Binding fitness landscape of OHP9. The effect of each amino acid substitution(Y axis) at selected protein positions(X axis) is assessed by enrichment in the binding population ( $\Delta {\mathrm{E}}^x$: enrichment value Supplementary Figure S4). Colored grids represent single mutant substitutes, where red and blue indicate high enrichment and depletion, respectively, after three rounds of selection for better binding (Supplementary Figure S4 and S5). The initial OHP9 amino acid at each position is indicated by its one‐letter amino acid code in the white box. (a) Designed interacting residues in OHP9 are highly conserved during the affinity selection. Few or no substitutions are enriched shown in the colored data matrix. Residue positions are mapped on to the OHP9 structure, where design ligand(purple) and crystal chain A ligand(cyan) are superimposed, and their hydrogen bonds are indicated by dashed lines in the same color. (b) Periphery beneficial mutations that seemingly conflict with the design model (red sidechains) can be partially explained by the crystal chain B and D conformation (gray sidechains). (c) Beneficial mutations in close vicinity to the ligand were included for constructing a pocket‐only combinatorial library of OHP9. The nine positions are mapped onto the OHP9 structure. (d) Top enriched substitutions, mostly in the periphery region of the protein, were included for making a general combinatorial library.

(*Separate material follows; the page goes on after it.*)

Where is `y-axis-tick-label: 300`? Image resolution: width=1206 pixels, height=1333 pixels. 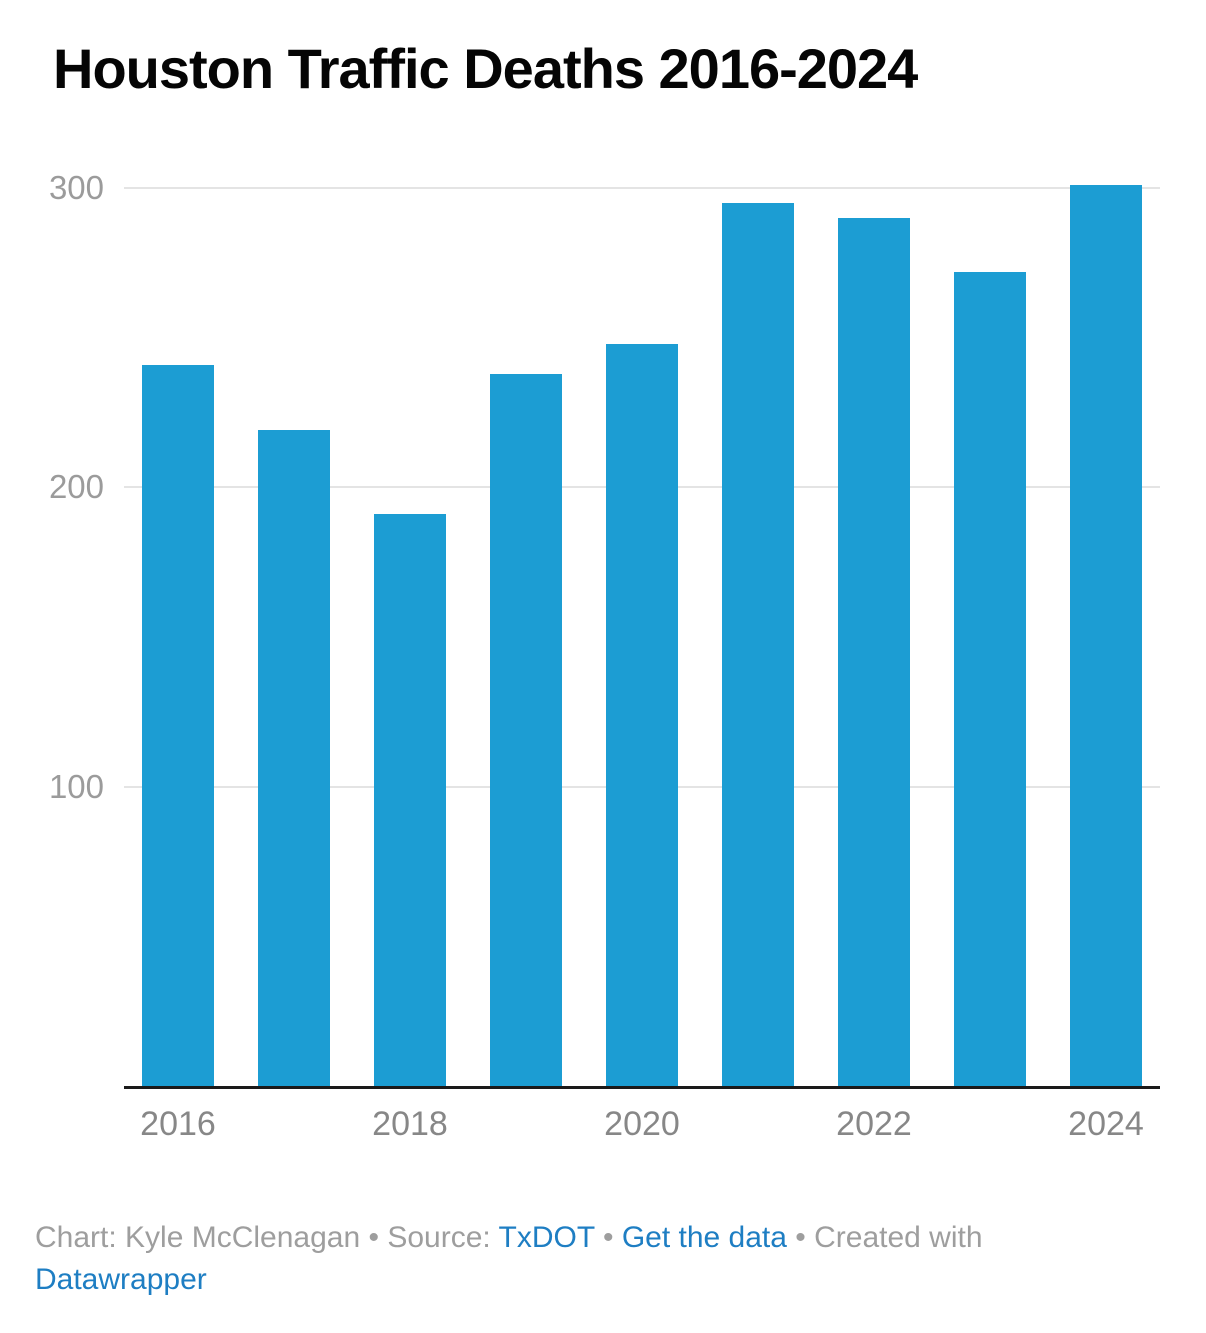
y-axis-tick-label: 300 is located at coordinates (76, 187).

In total, 15 positions were mutated all around the protein.

Figure 5

Evolved variants of OHP9: OHP9_1A and OHP9_1C. (a) Sequence alignment of OHP9, OHP9_1A and OHP9_1C. Black windows mark the positions mutated in OHP9_1A and OHP9_1C. (b) Equilibrium dissociation constants of OHP9, OHP9_1A, and OHP9_1C determined by fluorescence polarization assays. (c) 2Fo–Fc density maps of six ligand copies in OHP9_1C crystal. (d) The converged ligand binding configuration in OHP9_1C. Mutations inside the binding site are labeled and highlighted by magenta sticks. Water molecules are shown as red spheres and the sodium ion as a purple sphere. (e) Periphery mutations in OHP9_1C in magenta sticks mapped onto the crystal structure. Hydrogen bonds are represented by gray dashed lines.